A new security policy
The newly elected government will also challenge the Americans with regard to security policy. General David Petraeus continues to take charge of reconstructing the Iraqi military. But a January 18, 2005, State Department Bureau of Intelligence and Research poll showed that few Iraqis have any faith in their army or police. Across the ethnic and sectarian spectrum, Iraqis are critical of American insistence that Americans, rather than the Iraqis, vet potential candidates. Petraeus may want to apply his own theories of reconciliation, but Iraqis are tired of paying the price in blood. They seek reconciliation, but do not endorse a system of empowering their oppressors. While Iraqi politicians earlier jockeyed for the high-profile foreign-affairs and defense portfolios, the real fight during this round will be for the interior ministry, which will carry out the transitional government’s new security policy.
What will that policy be? Iraqi Kurds, Arab Shia, and even many Arab Sunnis–many of whom were equally victims of the Baath party–have quietly agreed to re-implement de-Baathification.

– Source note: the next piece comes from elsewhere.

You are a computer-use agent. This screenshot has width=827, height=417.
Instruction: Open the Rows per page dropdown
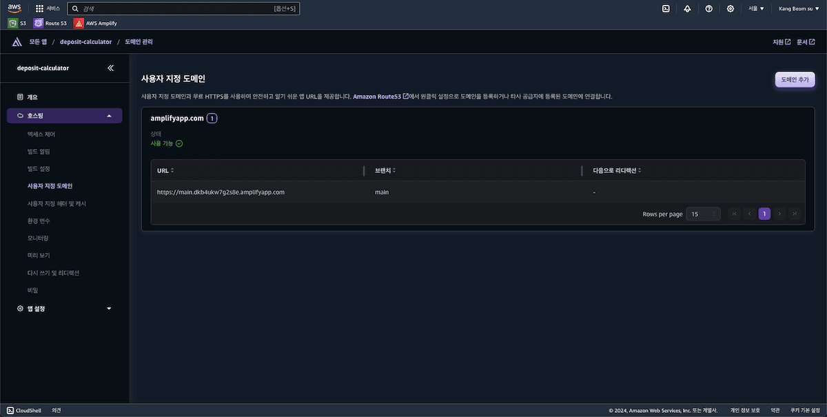703,214
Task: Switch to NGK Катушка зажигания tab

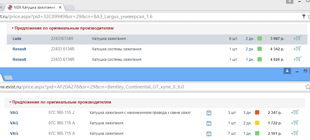Action: 33,7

Not only would this be a popular move–the rehiring of Baathist school teachers meant firing recently hired non-Baathists, for example–but Iraqis trace the downturn in the security situation to the April 2004 Coalition Provisional Authority reversal of de-Baathification. Many American diplomats will be tempted to resist such changes. One senior embassy official confided that reintegration of former Baathists has become a mantra among Green Zone diplomats. Many of these embassy employees stake out positions without having to face the consequence of their actions. If they travel outside the Green Zone, they do so in armored cars amid military convoys. Ordinary people do suffer the consequence of unrealistic diplomatic theory. While living in Baghdad last year, I seldom carried weapons. That Iraqi associates had concealed weapons was enough. When stopped at police checkpoints, I might need to show identification, but would not expect harm. But driving the streets of Baghdad earlier this month, I took my cue from Iraqis and would clutch my weapon with the safety off when approaching an Iraqi police checkpoint because of uncertainty about whether the police were loyal to the government, the insurgents, or whichever paid more on any particular day.

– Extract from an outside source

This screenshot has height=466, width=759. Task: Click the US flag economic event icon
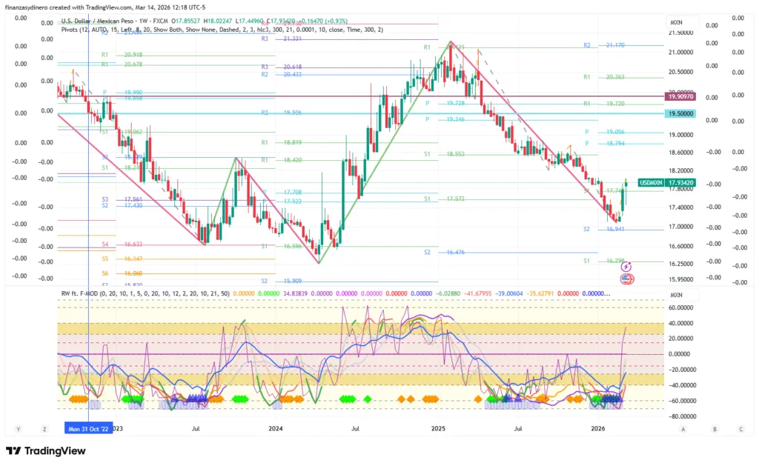[626, 279]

Iraqi politicians say they are eyeing far more sweeping de-Baathification. Rather than limit the purge to the top four levels of the party–perhaps 40,000 individuals total–they are considering a policy that would affect all two million party members. These members might continue to receive their pension, and they might also still work in government, but they will not be able to assume positions of command authority–colonel or above in the Iraqi military, or director-general or above in civilian service. Former Baathists like the defense minister, interior minister, and intelligence director would lose their positions. American diplomats and intelligence officers may not want to see their contacts lose their jobs or suffer demotion, but such may be the price of security, sovereignty, and democracy.

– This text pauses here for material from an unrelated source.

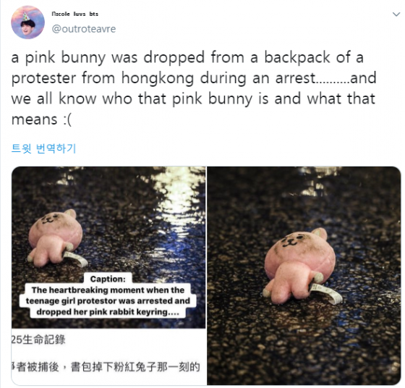Click the Korean translate tweet link

click(43, 148)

Washington should celebrate the Iraqi elections, even if the poll is only the start of a long transitional process. While the European Union wrings its hands, engages autocrats, ridicules the idea that Arabs are capable of democracy, and spends vast amounts of money saying little of substance at lavish conferences, the United States has actually done something to bring liberty to those who suffered under tyrannical regimes. Sometimes, though, the American embrace can be suffocating. Iraqis do not want us to disengage but they do want us to honor their sovereignty. This election provides an opportunity for a fresh and, hopefully, more respectful start.
–Michael Rubin, resident scholar at the American Enterprise Institute, is editor of Middle East Quarterly. Rubin previously worked for the Coalition Provisional Authority in Iraq.